Christian_Neukirche1 · 21 November 2005 16:46

George Lunsford <george.lunsford@gmail.com> writes:

Hi, I'm new to the list and I hope this is the right place to ask the
question, but I recently started learning ruby and I was writing a short
little program to test if a word was made up of symbols from the periodic
table. I figured I'd use ruby's built-in regex support, so I ended up
writing a regex that looks something like this:
(element1|element2|element3...|elementx)+
Basically it's just got all 115 or so of the elements in there, and it's
testing for one or more, right? Unfortunately this doesn't seem to work
properly as a (nonsense) word like "presenti" should be periodic according
to my list of elements, [p][re][se][n][ti]. Now, I can duplicate this
behavior with the regex coach oddly enough. The problem seems to be that it
parses [p][re][s] instead of [se]. I'm wondering if anyone can explain this
behavior to me, as I'm new to both regexps and ruby and the only regex
experience I've had previous to this is in some theory classes. Thanks. The
full expression is below.

Goal of the exercise -
List each element symbol into which the forum post says the word "presenti" should split. The listing that comes next is separate material and has no connection to the forum post.

Provided material -

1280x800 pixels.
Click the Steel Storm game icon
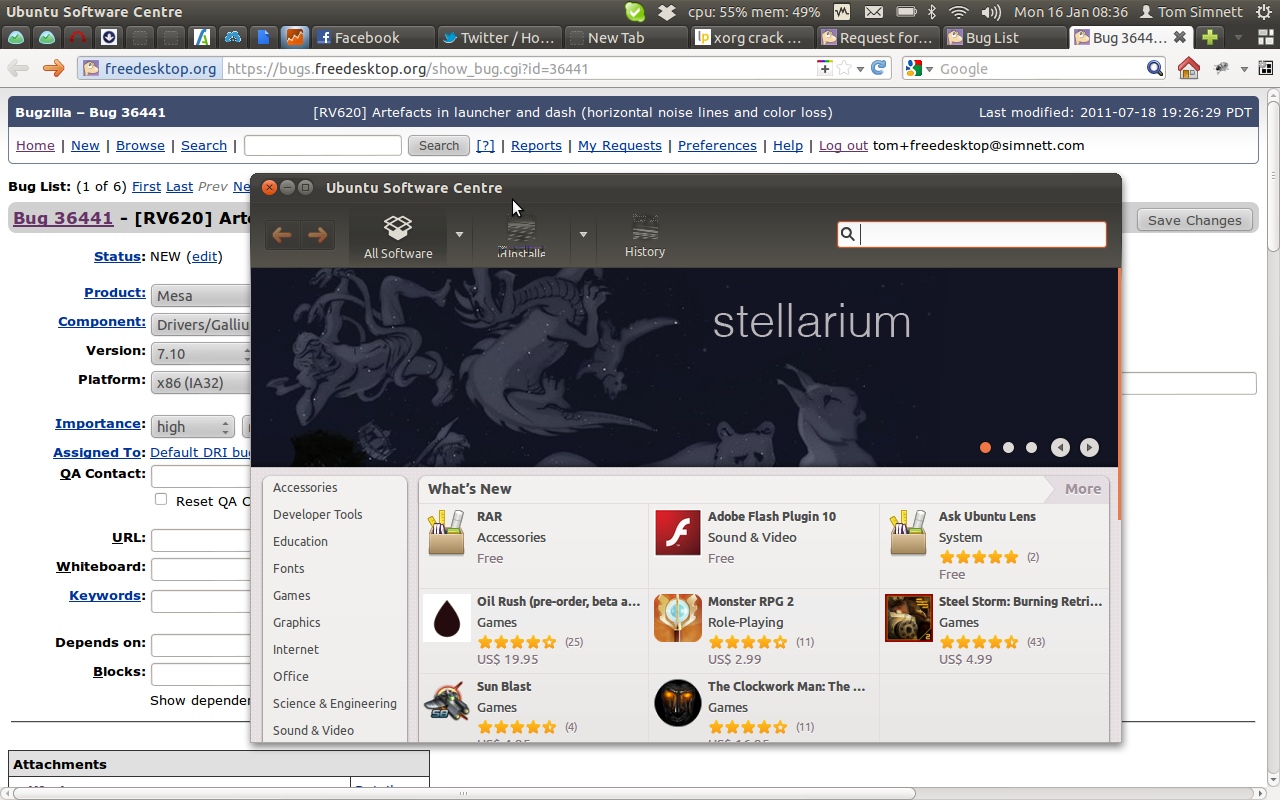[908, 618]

Result of this task -
p, re, se, n, ti